What this task involves => Please copy the material below, starting with the line containing "Given: Open the Strawberry" and going on through the line containing "pyautogui.click(x=842, y=99)", with both of those lines included and every line reproduced without changes.

Available data =>
━━━━━━

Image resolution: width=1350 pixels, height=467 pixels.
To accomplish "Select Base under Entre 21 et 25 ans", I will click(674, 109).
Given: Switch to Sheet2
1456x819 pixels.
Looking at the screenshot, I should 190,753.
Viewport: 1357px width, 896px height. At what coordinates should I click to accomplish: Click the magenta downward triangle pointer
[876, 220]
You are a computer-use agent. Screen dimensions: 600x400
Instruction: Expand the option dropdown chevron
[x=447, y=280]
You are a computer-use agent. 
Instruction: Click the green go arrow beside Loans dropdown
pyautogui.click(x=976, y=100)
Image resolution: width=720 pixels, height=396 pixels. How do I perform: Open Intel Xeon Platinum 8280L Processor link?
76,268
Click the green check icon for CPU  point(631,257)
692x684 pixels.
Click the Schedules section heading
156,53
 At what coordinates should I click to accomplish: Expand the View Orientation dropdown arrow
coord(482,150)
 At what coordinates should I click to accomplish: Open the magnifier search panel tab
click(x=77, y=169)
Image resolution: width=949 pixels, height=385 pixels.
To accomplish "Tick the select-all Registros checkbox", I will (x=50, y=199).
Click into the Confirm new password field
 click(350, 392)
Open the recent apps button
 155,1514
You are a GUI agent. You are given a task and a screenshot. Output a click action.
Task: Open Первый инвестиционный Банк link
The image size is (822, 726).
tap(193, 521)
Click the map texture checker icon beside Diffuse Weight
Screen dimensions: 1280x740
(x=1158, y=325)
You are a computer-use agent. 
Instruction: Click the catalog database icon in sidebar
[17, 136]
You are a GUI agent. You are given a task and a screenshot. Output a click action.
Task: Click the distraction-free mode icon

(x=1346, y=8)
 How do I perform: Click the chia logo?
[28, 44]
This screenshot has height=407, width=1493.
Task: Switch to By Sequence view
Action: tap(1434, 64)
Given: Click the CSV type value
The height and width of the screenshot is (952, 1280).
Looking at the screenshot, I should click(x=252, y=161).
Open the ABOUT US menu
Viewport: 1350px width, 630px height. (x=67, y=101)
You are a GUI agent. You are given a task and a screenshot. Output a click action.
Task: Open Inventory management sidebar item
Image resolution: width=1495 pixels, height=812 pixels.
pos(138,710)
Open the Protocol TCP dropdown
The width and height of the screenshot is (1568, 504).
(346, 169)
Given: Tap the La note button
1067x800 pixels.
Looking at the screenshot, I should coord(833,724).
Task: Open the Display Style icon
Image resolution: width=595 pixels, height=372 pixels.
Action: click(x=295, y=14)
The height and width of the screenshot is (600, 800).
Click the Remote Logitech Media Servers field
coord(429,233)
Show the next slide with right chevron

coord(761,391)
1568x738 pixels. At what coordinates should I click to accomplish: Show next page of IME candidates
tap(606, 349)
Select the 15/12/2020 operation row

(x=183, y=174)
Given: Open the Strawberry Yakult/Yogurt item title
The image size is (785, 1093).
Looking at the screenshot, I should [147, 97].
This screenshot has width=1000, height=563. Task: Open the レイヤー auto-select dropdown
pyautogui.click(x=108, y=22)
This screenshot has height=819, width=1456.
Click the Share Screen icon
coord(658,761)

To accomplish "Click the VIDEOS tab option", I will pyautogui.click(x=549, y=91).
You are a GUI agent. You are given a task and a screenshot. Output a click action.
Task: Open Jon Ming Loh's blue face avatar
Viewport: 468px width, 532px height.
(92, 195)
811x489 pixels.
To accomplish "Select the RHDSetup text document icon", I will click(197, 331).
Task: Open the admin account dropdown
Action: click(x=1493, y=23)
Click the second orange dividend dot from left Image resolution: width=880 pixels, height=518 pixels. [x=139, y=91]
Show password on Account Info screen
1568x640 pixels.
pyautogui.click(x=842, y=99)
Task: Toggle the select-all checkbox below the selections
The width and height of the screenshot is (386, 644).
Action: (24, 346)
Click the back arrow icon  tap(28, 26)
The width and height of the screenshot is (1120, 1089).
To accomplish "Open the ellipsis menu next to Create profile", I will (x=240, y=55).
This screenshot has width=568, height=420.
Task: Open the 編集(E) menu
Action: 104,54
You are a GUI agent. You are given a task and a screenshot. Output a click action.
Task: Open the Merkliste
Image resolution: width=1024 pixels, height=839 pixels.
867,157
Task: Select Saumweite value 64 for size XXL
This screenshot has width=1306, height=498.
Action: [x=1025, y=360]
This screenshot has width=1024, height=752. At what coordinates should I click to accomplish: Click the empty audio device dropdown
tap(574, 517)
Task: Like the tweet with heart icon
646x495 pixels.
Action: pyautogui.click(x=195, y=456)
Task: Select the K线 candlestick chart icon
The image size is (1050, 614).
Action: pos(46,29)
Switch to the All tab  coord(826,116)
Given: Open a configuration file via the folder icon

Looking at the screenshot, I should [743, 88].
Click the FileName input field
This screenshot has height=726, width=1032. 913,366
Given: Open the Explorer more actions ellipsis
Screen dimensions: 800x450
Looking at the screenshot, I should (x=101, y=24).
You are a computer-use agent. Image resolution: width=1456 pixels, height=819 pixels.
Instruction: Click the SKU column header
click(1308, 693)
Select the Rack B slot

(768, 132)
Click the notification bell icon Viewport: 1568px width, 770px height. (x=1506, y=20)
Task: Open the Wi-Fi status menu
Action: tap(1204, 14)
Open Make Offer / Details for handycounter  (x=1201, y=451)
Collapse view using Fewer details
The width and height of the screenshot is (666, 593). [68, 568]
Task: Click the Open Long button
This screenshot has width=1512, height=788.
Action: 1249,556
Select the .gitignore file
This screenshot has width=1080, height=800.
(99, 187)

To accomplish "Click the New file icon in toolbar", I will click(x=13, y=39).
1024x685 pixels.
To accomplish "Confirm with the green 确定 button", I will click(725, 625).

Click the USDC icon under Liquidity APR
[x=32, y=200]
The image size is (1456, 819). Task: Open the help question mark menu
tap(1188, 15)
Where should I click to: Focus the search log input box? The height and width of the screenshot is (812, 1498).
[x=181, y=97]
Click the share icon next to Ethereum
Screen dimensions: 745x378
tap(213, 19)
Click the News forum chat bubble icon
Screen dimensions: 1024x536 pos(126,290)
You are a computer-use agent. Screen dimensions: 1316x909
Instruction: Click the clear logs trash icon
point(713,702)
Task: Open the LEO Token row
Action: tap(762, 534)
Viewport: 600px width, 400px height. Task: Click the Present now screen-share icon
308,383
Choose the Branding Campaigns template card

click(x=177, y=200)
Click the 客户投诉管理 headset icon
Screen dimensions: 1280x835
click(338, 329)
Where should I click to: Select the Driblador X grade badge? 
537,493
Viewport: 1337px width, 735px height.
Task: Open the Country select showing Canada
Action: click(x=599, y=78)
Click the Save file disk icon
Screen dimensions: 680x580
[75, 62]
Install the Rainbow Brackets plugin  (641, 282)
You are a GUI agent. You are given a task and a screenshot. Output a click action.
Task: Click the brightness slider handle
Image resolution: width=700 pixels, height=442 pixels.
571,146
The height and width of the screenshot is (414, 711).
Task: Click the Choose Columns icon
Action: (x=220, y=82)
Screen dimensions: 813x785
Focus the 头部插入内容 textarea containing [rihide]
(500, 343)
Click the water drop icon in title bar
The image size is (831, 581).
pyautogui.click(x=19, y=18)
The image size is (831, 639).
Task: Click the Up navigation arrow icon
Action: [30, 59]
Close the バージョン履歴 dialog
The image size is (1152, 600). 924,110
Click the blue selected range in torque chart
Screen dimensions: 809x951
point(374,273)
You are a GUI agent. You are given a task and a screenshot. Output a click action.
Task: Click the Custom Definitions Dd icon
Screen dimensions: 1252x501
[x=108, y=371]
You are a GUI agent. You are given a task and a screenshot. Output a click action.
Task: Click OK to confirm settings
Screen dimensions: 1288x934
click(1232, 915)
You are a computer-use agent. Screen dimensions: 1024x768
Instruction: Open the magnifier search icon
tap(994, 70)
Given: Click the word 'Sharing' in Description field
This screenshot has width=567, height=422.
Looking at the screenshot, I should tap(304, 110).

━━━━━━

In response =>
Given: Open the Strawberry Yakult/Yogurt item title
The image size is (785, 1093).
Looking at the screenshot, I should [147, 97].
This screenshot has width=1000, height=563. Task: Open the レイヤー auto-select dropdown
pyautogui.click(x=108, y=22)
This screenshot has height=819, width=1456.
Click the Share Screen icon
coord(658,761)

To accomplish "Click the VIDEOS tab option", I will pyautogui.click(x=549, y=91).
You are a GUI agent. You are given a task and a screenshot. Output a click action.
Task: Open Jon Ming Loh's blue face avatar
Viewport: 468px width, 532px height.
(92, 195)
811x489 pixels.
To accomplish "Select the RHDSetup text document icon", I will click(197, 331).
Task: Open the admin account dropdown
Action: click(x=1493, y=23)
Click the second orange dividend dot from left Image resolution: width=880 pixels, height=518 pixels. [x=139, y=91]
Show password on Account Info screen
1568x640 pixels.
pyautogui.click(x=842, y=99)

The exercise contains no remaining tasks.